Sur le premier point, après des mois de contacts plus ou moins secrets et de processus régionaux (conférence d’Istanbul), l’impasse diplomatique est maintenant à peu près totale. Les Etats-Unis affirment qu’il n’y a pas de solution militaire, ce qu’on veut bien croire, mais n’engagent pas pour autant de négociations avec les talibans. Ces derniers étant absents à Bonn, de même que leurs protecteurs pakistanais, cette conférence était inutile. En réalité, l’administration Obama, en pleine campagne présidentielle, ne prendra probablement pas d’initiative majeure de peur d’être accusée de faiblesse par les républicains. De plus, les talibans, conscients d’être en position de force, ont probablement intérêt à attendre le retrait de la coalition qui se terminera en 2014.
La politique américaine se limite désormais à soutenir le régime Karzaï pour s’assurer d’un intervalle décent entre le retrait de l’US army et l’arrivée au pouvoir des talibans, ce qui rappelle immanquablement le Vietnam. Sur un plan tactique, les forces américaines ont abandonné la stratégie de contre-insurrection et multiplient les éliminations ciblées de talibans dans des raids de nuit, ce qui est efficace à court terme, mais détruit la légitimité de la présence occidentale et du président Karzaï. Après 2014, le régime afghan aurait un espace limité à quelques grandes villes et à des bastions ethniques (Panshir, Hazarajat). De plus, le financement américain, autour de 10 milliards de dollars annuels, représenterait moins de 10 % du coût actuel de la guerre.
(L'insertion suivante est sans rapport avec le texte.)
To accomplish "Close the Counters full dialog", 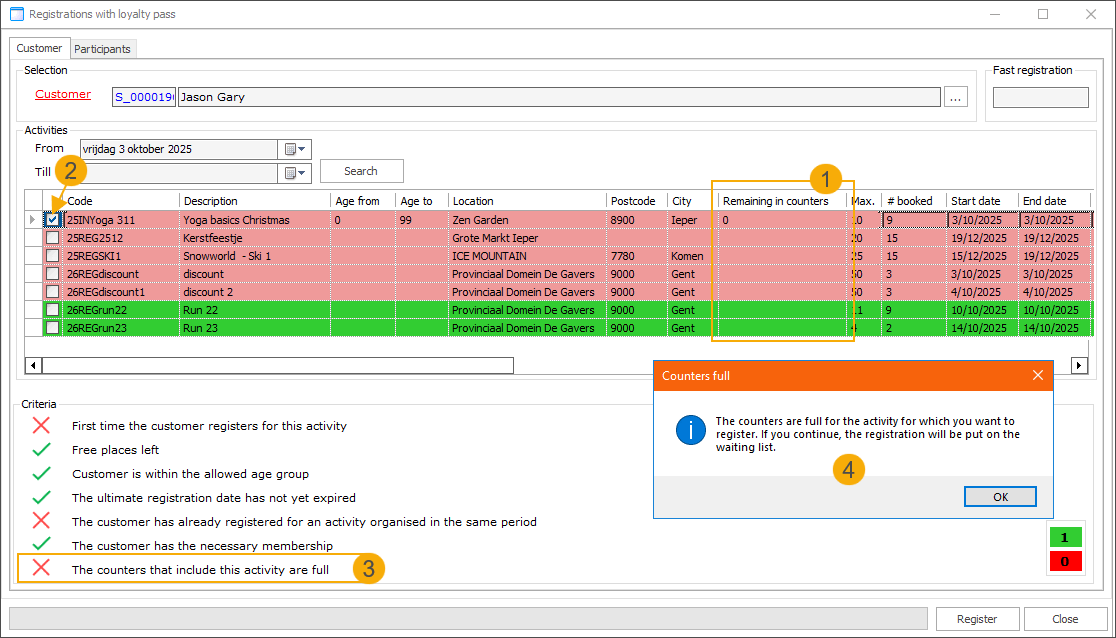I will [x=1037, y=376].
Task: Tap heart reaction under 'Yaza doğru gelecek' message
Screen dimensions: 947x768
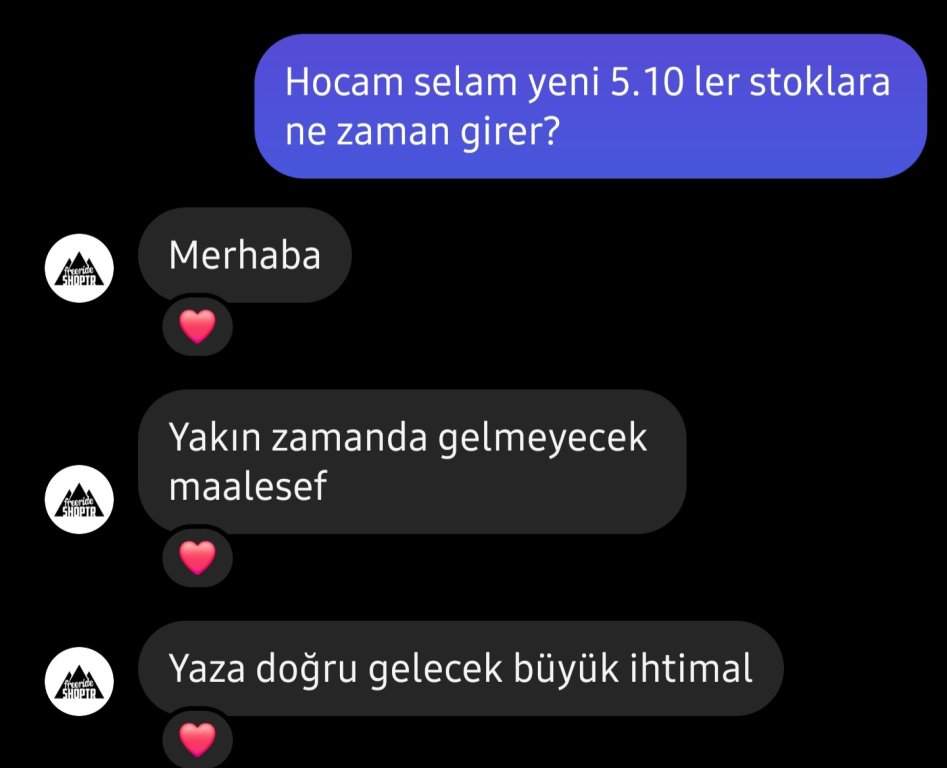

Ce scénario, qui réunit maintenant un consensus à Washington, présente deux failles majeures. D’abord, la frontière afghano-pakistanaise et les régions rurales sont laissées aux talibans et aux groupes jihadistes de tous horizons (Al-Qaeda ou Lashkar-e Toiba notamment). Après dix ans de présence occidentale, l’Afghanistan redevient un sanctuaire pour des groupes qui affichent leur intention d’attaquer les pays occidentaux, mais aussi l’Inde et le Pakistan. Or, contrairement à ce qui se dit parfois, les raids de nuit et les drones ne peuvent pas permettre de contrôler des provinces entières, alors que la qualité du renseignement humain se dégrade déjà et que le Pakistan pourrait se révéler encore moins coopératif à l’avenir. Il est, de plus, peu probable qu’une armée afghane incapable d’opérer seule puisse sécuriser les grands axes de communication, ce qui fait craindre un étouffement progressif des villes afghanes par l’insurrection. Enfin, le régime afghan est incapable de se réformer – ce qui est maintenant admis par les Etats-Unis – et ne représente plus qu’une coalition de réseaux économiques sans projet politique ni base sociale. Malheureusement, il n’y a pas d’alternative crédible et l’élection présidentielle, prévue en 2014, ne pourra de toute façon pas avoir lieu en raison de l’insécurité généralisée. Concernant les attaques antichiites, la radicalisation est l’effet d’une régionalisation de la crise afghane, la coalition perdant rapidement le contrôle du jeu politique.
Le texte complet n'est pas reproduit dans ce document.